### THE PROBLEM
The answer must be an exact reproduction of all the entries.

[Collected data entries]
BEGIN

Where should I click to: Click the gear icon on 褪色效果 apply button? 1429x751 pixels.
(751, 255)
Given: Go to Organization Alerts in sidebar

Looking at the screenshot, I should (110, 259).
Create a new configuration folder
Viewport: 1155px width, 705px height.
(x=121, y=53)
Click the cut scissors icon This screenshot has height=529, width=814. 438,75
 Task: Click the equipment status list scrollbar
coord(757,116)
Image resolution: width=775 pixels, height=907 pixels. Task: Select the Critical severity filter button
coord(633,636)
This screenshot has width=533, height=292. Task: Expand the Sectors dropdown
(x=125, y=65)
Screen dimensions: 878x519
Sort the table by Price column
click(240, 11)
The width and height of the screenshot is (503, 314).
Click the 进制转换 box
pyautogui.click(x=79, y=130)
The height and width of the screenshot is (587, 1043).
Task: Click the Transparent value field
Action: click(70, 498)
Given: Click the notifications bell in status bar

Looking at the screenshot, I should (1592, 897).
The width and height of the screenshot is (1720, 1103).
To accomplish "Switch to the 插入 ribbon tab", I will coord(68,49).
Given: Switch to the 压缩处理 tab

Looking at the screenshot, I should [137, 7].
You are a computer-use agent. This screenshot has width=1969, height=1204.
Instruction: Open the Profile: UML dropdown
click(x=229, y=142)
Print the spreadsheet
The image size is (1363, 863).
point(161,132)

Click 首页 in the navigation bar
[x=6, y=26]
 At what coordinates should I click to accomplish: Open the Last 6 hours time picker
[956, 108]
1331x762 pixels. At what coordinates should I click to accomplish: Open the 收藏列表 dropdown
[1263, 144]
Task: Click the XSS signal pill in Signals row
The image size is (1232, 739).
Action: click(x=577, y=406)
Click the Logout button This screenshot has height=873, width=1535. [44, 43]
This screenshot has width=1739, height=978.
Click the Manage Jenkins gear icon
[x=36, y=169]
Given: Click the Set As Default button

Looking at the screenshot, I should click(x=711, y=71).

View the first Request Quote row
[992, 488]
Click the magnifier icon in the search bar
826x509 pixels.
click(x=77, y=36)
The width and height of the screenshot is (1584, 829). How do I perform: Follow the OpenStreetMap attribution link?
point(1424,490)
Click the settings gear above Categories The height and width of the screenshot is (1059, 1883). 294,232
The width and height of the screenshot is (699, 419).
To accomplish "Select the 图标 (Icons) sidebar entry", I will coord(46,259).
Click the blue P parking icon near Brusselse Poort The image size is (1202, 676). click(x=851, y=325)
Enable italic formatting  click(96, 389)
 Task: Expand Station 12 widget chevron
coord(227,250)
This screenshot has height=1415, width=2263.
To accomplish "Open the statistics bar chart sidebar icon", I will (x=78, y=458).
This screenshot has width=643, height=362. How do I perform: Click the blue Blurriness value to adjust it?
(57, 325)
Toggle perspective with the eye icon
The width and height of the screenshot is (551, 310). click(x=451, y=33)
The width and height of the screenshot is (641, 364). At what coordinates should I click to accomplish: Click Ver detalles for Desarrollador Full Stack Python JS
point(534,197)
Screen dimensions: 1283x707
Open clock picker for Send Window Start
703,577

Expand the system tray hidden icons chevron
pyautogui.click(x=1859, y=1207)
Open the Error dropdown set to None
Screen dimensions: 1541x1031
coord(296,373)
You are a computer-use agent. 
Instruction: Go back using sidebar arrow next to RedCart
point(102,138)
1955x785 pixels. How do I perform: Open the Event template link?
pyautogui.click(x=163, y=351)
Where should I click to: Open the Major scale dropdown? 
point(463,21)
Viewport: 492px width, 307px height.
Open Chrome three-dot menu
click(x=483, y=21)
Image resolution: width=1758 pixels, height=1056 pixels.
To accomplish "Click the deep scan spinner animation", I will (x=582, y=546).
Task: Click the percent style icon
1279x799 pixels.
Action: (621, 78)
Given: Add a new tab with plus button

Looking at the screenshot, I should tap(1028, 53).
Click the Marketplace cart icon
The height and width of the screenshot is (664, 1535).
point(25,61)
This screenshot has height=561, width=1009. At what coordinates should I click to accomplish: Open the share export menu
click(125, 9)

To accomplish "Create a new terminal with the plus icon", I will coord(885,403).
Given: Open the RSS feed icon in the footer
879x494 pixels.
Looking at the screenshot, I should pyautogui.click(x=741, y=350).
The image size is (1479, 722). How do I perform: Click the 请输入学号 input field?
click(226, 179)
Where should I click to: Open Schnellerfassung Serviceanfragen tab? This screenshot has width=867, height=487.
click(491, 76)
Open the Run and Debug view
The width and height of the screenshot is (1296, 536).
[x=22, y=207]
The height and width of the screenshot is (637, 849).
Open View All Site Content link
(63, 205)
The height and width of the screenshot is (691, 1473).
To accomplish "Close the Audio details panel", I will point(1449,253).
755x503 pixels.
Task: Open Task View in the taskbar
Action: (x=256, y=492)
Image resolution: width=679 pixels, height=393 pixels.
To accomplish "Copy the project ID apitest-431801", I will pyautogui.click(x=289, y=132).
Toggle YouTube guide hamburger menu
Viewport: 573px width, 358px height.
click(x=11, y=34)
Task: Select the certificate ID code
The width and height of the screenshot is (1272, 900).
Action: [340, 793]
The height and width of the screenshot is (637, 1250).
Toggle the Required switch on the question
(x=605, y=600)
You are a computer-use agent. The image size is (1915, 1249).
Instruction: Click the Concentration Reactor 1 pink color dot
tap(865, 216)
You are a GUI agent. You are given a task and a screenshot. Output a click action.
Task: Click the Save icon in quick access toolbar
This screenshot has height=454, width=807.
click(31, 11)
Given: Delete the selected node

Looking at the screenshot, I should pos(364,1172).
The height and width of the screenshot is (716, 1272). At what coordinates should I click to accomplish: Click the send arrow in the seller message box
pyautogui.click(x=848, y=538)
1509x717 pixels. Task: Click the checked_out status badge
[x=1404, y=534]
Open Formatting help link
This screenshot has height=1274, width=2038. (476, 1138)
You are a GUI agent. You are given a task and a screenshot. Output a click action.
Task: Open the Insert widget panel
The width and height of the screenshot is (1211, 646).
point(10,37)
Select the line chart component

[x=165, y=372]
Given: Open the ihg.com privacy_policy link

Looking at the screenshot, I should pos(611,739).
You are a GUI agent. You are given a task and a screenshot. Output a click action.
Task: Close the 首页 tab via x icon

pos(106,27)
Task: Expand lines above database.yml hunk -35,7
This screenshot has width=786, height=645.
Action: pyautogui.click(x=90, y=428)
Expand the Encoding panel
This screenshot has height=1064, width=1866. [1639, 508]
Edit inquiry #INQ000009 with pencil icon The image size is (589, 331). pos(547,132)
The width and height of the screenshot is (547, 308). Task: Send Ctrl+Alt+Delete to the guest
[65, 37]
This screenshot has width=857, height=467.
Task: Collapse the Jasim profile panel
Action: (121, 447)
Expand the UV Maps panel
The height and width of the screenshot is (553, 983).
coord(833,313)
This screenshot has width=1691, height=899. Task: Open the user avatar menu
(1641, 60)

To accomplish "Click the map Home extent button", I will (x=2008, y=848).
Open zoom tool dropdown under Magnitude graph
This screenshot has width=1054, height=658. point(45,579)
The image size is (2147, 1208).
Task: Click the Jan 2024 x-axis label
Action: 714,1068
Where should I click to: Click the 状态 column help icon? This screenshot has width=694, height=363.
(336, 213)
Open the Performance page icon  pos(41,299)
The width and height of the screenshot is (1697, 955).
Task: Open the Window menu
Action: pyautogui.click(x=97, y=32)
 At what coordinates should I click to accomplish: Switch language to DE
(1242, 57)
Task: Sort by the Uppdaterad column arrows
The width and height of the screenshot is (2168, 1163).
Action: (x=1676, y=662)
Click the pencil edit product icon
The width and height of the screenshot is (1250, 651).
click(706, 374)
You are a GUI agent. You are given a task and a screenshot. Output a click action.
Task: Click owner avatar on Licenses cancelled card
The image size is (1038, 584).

END

### EXERCISE SOLUTION
Where should I click to: Click the gear icon on 褪色效果 apply button? 1429x751 pixels.
(751, 255)
Given: Go to Organization Alerts in sidebar

Looking at the screenshot, I should (110, 259).
Create a new configuration folder
Viewport: 1155px width, 705px height.
(x=121, y=53)
Click the cut scissors icon This screenshot has height=529, width=814. 438,75
 Task: Click the equipment status list scrollbar
coord(757,116)
Image resolution: width=775 pixels, height=907 pixels. Task: Select the Critical severity filter button
coord(633,636)
This screenshot has width=533, height=292. Task: Expand the Sectors dropdown
(x=125, y=65)
Screen dimensions: 878x519
Sort the table by Price column
click(240, 11)
The width and height of the screenshot is (503, 314).
Click the 进制转换 box
pyautogui.click(x=79, y=130)
The height and width of the screenshot is (587, 1043).
Task: Click the Transparent value field
Action: click(70, 498)
Given: Click the notifications bell in status bar

Looking at the screenshot, I should (1592, 897).
The width and height of the screenshot is (1720, 1103).
To accomplish "Switch to the 插入 ribbon tab", I will coord(68,49).
Given: Switch to the 压缩处理 tab

Looking at the screenshot, I should [137, 7].
You are a computer-use agent. This screenshot has width=1969, height=1204.
Instruction: Open the Profile: UML dropdown
click(x=229, y=142)
Print the spreadsheet
The image size is (1363, 863).
point(161,132)

Click 首页 in the navigation bar
[x=6, y=26]
 At what coordinates should I click to accomplish: Open the Last 6 hours time picker
[956, 108]
1331x762 pixels. At what coordinates should I click to accomplish: Open the 收藏列表 dropdown
[1263, 144]
Task: Click the XSS signal pill in Signals row
The image size is (1232, 739).
Action: click(x=577, y=406)
Click the Logout button This screenshot has height=873, width=1535. [44, 43]
This screenshot has width=1739, height=978.
Click the Manage Jenkins gear icon
[x=36, y=169]
Given: Click the Set As Default button

Looking at the screenshot, I should click(x=711, y=71).

View the first Request Quote row
[992, 488]
Click the magnifier icon in the search bar
826x509 pixels.
click(x=77, y=36)
The width and height of the screenshot is (1584, 829). How do I perform: Follow the OpenStreetMap attribution link?
point(1424,490)
Click the settings gear above Categories The height and width of the screenshot is (1059, 1883). 294,232
The width and height of the screenshot is (699, 419).
To accomplish "Select the 图标 (Icons) sidebar entry", I will coord(46,259).
Click the blue P parking icon near Brusselse Poort The image size is (1202, 676). click(x=851, y=325)
Enable italic formatting  click(96, 389)
 Task: Expand Station 12 widget chevron
coord(227,250)
This screenshot has height=1415, width=2263.
To accomplish "Open the statistics bar chart sidebar icon", I will (x=78, y=458).
This screenshot has width=643, height=362. How do I perform: Click the blue Blurriness value to adjust it?
(57, 325)
Toggle perspective with the eye icon
The width and height of the screenshot is (551, 310). click(x=451, y=33)
The width and height of the screenshot is (641, 364). At what coordinates should I click to accomplish: Click Ver detalles for Desarrollador Full Stack Python JS
point(534,197)
Screen dimensions: 1283x707
Open clock picker for Send Window Start
703,577

Expand the system tray hidden icons chevron
pyautogui.click(x=1859, y=1207)
Open the Error dropdown set to None
Screen dimensions: 1541x1031
coord(296,373)
You are a computer-use agent. 
Instruction: Go back using sidebar arrow next to RedCart
point(102,138)
1955x785 pixels. How do I perform: Open the Event template link?
pyautogui.click(x=163, y=351)
Where should I click to: Open the Major scale dropdown? 
point(463,21)
Viewport: 492px width, 307px height.
Open Chrome three-dot menu
click(x=483, y=21)
Image resolution: width=1758 pixels, height=1056 pixels.
To accomplish "Click the deep scan spinner animation", I will (x=582, y=546).
Task: Click the percent style icon
1279x799 pixels.
Action: (621, 78)
Given: Add a new tab with plus button

Looking at the screenshot, I should tap(1028, 53).
Click the Marketplace cart icon
The height and width of the screenshot is (664, 1535).
point(25,61)
This screenshot has height=561, width=1009. At what coordinates should I click to accomplish: Open the share export menu
click(125, 9)

To accomplish "Create a new terminal with the plus icon", I will coord(885,403).
Given: Open the RSS feed icon in the footer
879x494 pixels.
Looking at the screenshot, I should pyautogui.click(x=741, y=350).
The image size is (1479, 722). How do I perform: Click the 请输入学号 input field?
click(226, 179)
Where should I click to: Open Schnellerfassung Serviceanfragen tab? This screenshot has width=867, height=487.
click(491, 76)
Open the Run and Debug view
The width and height of the screenshot is (1296, 536).
[x=22, y=207]
The height and width of the screenshot is (637, 849).
Open View All Site Content link
(63, 205)
The height and width of the screenshot is (691, 1473).
To accomplish "Close the Audio details panel", I will point(1449,253).
755x503 pixels.
Task: Open Task View in the taskbar
Action: (x=256, y=492)
Image resolution: width=679 pixels, height=393 pixels.
To accomplish "Copy the project ID apitest-431801", I will pyautogui.click(x=289, y=132).
Toggle YouTube guide hamburger menu
Viewport: 573px width, 358px height.
click(x=11, y=34)
Task: Select the certificate ID code
The width and height of the screenshot is (1272, 900).
Action: [340, 793]
The height and width of the screenshot is (637, 1250).
Toggle the Required switch on the question
(x=605, y=600)
You are a computer-use agent. The image size is (1915, 1249).
Instruction: Click the Concentration Reactor 1 pink color dot
tap(865, 216)
You are a GUI agent. You are given a task and a screenshot. Output a click action.
Task: Click the Save icon in quick access toolbar
This screenshot has height=454, width=807.
click(31, 11)
Given: Delete the selected node

Looking at the screenshot, I should pos(364,1172).
The height and width of the screenshot is (716, 1272). At what coordinates should I click to accomplish: Click the send arrow in the seller message box
pyautogui.click(x=848, y=538)
1509x717 pixels. Task: Click the checked_out status badge
[x=1404, y=534]
Open Formatting help link
This screenshot has height=1274, width=2038. (476, 1138)
You are a GUI agent. You are given a task and a screenshot. Output a click action.
Task: Open the Insert widget panel
The width and height of the screenshot is (1211, 646).
point(10,37)
Select the line chart component

[x=165, y=372]
Given: Open the ihg.com privacy_policy link

Looking at the screenshot, I should pos(611,739).
You are a GUI agent. You are given a task and a screenshot. Output a click action.
Task: Close the 首页 tab via x icon

pos(106,27)
Task: Expand lines above database.yml hunk -35,7
This screenshot has width=786, height=645.
Action: pyautogui.click(x=90, y=428)
Expand the Encoding panel
This screenshot has height=1064, width=1866. [1639, 508]
Edit inquiry #INQ000009 with pencil icon The image size is (589, 331). pos(547,132)
The width and height of the screenshot is (547, 308). Task: Send Ctrl+Alt+Delete to the guest
[65, 37]
This screenshot has width=857, height=467.
Task: Collapse the Jasim profile panel
Action: (121, 447)
Expand the UV Maps panel
The height and width of the screenshot is (553, 983).
coord(833,313)
This screenshot has width=1691, height=899. Task: Open the user avatar menu
(1641, 60)

To accomplish "Click the map Home extent button", I will (x=2008, y=848).
Open zoom tool dropdown under Magnitude graph
This screenshot has width=1054, height=658. point(45,579)
The image size is (2147, 1208).
Task: Click the Jan 2024 x-axis label
Action: 714,1068
Where should I click to: Click the 状态 column help icon? This screenshot has width=694, height=363.
(336, 213)
Open the Performance page icon  pos(41,299)
The width and height of the screenshot is (1697, 955).
Task: Open the Window menu
Action: pyautogui.click(x=97, y=32)
 At what coordinates should I click to accomplish: Switch language to DE
(1242, 57)
Task: Sort by the Uppdaterad column arrows
The width and height of the screenshot is (2168, 1163).
Action: (x=1676, y=662)
Click the pencil edit product icon
The width and height of the screenshot is (1250, 651).
click(706, 374)
You are a GUI agent. You are given a task and a screenshot. Output a click action.
Task: Click owner avatar on Licenses cancelled card
The image size is (1038, 584).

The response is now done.